YOUR TASK: Your answer must be a single number: the count of lines in the records below that include the string "avatar".

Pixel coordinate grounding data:
# # # # # # #

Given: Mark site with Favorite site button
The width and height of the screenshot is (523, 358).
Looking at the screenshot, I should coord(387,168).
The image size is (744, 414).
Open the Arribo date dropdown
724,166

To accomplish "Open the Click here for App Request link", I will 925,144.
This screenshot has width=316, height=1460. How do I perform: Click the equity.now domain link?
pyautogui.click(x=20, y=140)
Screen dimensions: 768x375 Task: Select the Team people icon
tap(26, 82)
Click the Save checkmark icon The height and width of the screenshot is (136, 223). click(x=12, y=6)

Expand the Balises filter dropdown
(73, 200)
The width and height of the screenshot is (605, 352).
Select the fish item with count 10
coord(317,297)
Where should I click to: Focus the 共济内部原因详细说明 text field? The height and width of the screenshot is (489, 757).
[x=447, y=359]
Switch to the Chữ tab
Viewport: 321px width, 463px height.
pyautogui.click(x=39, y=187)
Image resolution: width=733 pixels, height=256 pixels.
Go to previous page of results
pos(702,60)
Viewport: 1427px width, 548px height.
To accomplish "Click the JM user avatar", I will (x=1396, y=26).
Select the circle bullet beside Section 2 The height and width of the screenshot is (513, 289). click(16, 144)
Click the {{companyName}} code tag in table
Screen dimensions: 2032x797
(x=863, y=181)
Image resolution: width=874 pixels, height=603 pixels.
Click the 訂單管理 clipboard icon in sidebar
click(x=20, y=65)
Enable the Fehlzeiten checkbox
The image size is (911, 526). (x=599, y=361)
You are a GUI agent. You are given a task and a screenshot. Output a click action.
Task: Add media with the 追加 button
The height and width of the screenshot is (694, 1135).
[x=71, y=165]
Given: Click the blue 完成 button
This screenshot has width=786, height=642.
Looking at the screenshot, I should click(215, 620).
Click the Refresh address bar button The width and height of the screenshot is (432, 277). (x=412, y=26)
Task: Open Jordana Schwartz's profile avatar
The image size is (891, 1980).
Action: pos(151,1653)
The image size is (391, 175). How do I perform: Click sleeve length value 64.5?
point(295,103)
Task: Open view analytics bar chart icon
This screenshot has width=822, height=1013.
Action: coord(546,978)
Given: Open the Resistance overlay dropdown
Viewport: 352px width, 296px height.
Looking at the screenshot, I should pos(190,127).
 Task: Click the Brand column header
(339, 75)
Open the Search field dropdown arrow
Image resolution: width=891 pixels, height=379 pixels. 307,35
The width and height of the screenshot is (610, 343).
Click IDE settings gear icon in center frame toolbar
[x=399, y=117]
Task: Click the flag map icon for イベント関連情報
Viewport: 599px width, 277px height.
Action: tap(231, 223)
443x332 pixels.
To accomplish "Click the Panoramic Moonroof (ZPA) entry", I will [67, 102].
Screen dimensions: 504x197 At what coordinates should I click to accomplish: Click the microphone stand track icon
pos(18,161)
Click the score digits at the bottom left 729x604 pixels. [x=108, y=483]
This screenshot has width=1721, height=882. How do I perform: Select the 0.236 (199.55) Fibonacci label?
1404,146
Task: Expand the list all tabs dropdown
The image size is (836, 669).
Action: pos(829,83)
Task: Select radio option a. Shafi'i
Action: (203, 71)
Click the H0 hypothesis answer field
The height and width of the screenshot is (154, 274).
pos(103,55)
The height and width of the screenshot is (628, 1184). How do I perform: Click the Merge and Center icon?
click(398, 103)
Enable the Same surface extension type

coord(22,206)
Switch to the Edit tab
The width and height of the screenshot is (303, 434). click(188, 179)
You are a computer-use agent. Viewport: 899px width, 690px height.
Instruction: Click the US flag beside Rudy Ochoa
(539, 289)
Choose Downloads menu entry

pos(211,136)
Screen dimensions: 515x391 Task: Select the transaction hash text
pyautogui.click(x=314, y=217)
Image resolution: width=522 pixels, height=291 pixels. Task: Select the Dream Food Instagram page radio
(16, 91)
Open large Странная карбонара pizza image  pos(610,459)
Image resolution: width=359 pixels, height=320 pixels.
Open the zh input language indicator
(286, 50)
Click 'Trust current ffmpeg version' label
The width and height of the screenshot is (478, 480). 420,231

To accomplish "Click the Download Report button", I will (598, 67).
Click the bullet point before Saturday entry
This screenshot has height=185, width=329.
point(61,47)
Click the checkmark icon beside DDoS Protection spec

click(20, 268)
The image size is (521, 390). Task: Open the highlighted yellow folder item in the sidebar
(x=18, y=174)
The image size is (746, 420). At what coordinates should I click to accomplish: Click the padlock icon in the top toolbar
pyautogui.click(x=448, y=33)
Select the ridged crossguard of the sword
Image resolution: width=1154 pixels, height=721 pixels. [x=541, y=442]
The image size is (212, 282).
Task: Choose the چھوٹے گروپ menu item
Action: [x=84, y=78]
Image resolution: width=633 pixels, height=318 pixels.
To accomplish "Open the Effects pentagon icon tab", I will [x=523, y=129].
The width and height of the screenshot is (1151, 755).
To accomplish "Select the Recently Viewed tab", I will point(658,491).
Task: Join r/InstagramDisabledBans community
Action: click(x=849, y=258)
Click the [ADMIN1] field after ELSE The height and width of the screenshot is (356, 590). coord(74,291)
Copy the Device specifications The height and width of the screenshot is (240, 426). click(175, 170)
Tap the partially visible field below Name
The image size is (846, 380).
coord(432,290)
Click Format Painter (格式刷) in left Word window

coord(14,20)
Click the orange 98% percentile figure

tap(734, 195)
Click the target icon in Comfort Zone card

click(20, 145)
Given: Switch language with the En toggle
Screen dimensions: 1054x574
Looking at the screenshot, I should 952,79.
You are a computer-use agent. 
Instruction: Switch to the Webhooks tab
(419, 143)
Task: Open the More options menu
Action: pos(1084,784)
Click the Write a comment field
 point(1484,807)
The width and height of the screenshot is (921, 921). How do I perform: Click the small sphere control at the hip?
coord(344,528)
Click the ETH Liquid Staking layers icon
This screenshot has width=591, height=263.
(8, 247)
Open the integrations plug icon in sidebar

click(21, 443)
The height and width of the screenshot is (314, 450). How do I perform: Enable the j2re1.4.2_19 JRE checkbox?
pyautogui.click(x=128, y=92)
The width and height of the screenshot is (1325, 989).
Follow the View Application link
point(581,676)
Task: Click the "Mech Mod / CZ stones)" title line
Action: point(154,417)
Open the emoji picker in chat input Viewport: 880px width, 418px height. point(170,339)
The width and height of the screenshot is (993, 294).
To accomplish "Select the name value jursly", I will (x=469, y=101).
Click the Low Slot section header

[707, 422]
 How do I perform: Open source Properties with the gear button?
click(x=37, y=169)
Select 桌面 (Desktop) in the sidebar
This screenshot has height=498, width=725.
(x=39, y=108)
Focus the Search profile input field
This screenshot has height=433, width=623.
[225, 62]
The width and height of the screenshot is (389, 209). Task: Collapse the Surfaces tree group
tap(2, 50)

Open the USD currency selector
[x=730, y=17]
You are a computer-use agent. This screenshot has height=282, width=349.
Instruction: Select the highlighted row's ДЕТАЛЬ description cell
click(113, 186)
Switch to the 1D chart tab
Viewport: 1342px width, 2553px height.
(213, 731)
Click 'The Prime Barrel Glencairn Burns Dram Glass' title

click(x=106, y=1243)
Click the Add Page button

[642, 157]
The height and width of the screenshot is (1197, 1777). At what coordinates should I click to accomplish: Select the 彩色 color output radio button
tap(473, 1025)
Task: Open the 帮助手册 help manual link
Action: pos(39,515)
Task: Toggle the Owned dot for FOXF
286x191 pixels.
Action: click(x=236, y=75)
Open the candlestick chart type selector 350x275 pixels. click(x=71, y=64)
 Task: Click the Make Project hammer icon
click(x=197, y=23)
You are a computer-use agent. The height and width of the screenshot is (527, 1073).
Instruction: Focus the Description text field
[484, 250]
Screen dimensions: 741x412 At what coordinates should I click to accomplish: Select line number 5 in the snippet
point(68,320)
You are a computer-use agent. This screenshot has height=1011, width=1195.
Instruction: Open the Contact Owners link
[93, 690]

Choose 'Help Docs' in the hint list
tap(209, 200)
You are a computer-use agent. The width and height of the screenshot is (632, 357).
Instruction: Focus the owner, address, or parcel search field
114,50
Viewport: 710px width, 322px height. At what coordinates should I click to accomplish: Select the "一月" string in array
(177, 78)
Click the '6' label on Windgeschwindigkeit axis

# # # # # # #

RESPONSE TO THIS EXERCISE: 2